さらに、原田さんは10月27日(土)、「ミュージアム・フォー・シップス」の4階にオープンするカフェダイニングバー「RECUE(りきゅう)」のプロデュースも担当している。原田さんは「新たなコンセプトで、カウンター席全体が仕切られた空間になっているほかソファー席でも新たな仕切り系空間をつくった」と語る。

株式会社キューブ

飲食業界に新たな視点で捉えた「仕切り系」店舗が登場したのが1999年。携帯電話の台数が飛躍的に伸びた時期、インターネットが普及し始めた時期と重なる。「まんが喫茶」では、細かく仕切られたスペースにパソコンが設置され、DVDもインターネットも他人の視線を気にせず楽しめるよう発展した。旅行でも団体より少人数グループが主流になりつつある。

集団から小グループ、小グループから個人へと細分化されていったマーケティング戦略のように、飲食店も消費者の志向に合わせてシフトチェンジを始めた。「仕切り系」飲食空間が好感を持って迎えられるようになった背景には、先輩後輩の「体育会系」つきあいを極端に嫌う20代~30代が、飲食マーケットの主役を担うようになったことが挙げられる。この世代は少人数の親しい仲間の間では自分をさらけだすことができるが、知らない人とは深い関係を結ぼうとはしないことが背景の一因にあると考えられる。

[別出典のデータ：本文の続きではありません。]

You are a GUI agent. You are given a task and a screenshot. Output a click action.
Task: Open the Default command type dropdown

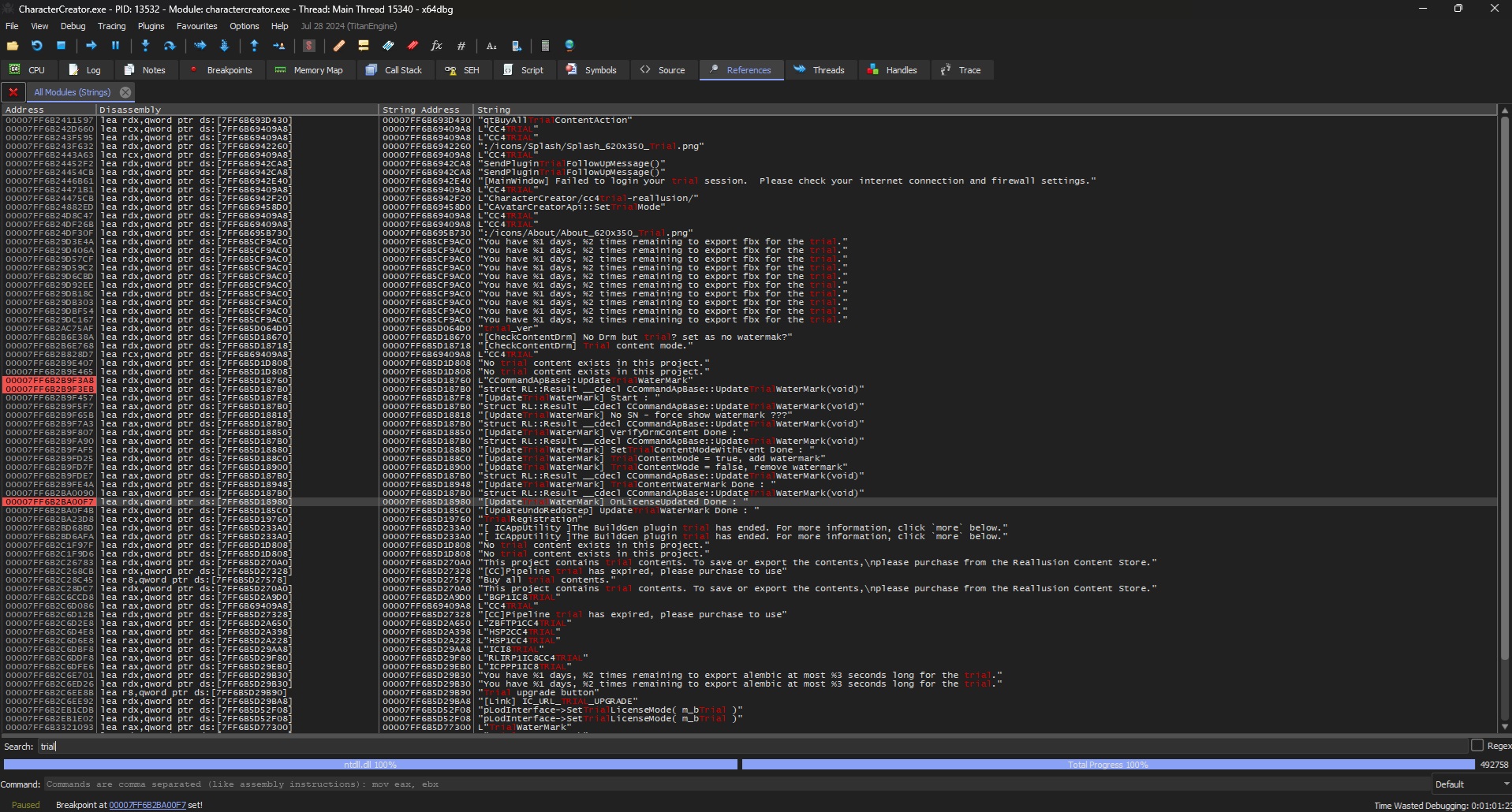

せめて知人とは深い人間関係を築いていたいと願う現代人にとって、「仕切り系」飲食店は、知らない「他人」の視線や存在を遮断し、知っている「相手」との距離を絶妙に保ってくれる絶好の装置として機能しているのである。「非日常を味わえる心地よい狭さの、仕切られた空間」が求められている理由はここにあるのかもしれない。一方、効率を追求する飲食店側も、こうした動きには素早く対応し、稼働率や客単価の面から、「仕切り系」空間への変身を画策している飲食店は少なくない。

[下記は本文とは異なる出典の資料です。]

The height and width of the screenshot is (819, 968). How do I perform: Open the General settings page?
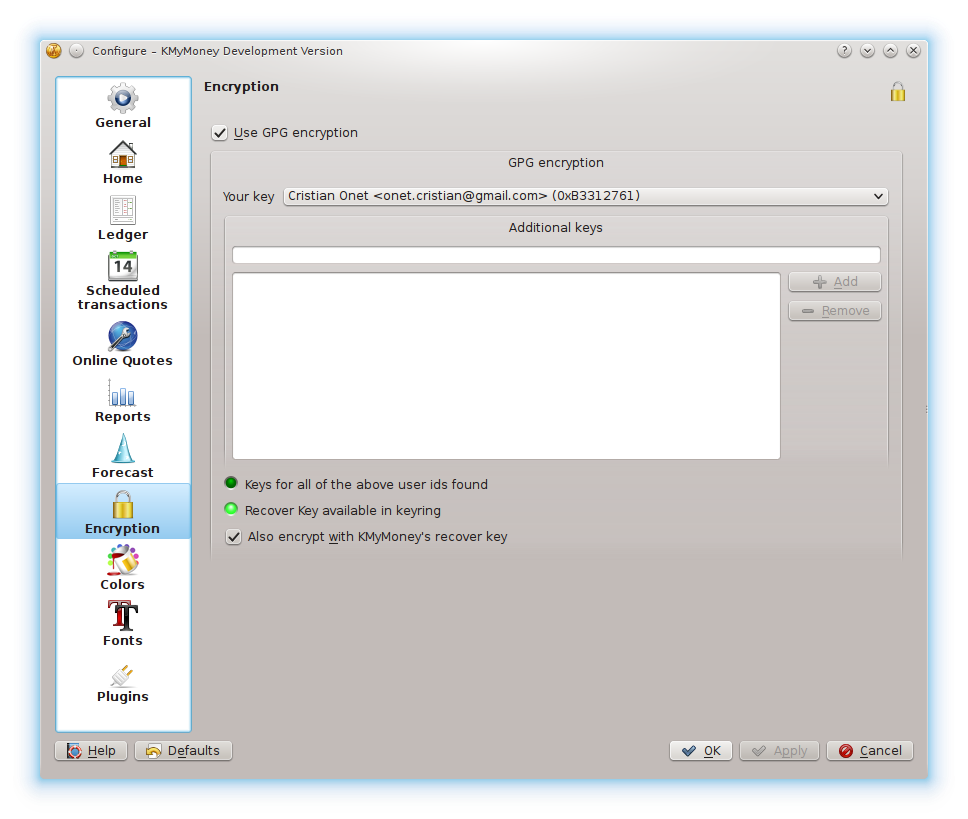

時代の気分が、外に向かって発散する「イケイケ」ムードから、内側に「こもる」ようになったのは、景気後退に伴う所得の伸び悩みが大きな要因。外食マーケットを担う20代~30代にもその空気は十分浸透しており、「仲間だけで囲んでいたい」「親しい者だけでじっくり語り合いたい」という消費者の心理は、飲食店に見る「仕切る」「こもる」という空間のあり方に反映されている。時代は、飲んで騒いで発散するより、食べながら語らう方向へ向かっているとも言える。所得が増えない今日、親しい者とごくごく少数で開く“宴”にこそ、エンタテインメント性が求められている。

1年で一番稼ぎ時となるこれからの2ヶ月、予約は「仕切り系」飲食店の“仕切られた”空間から順に埋まっていく。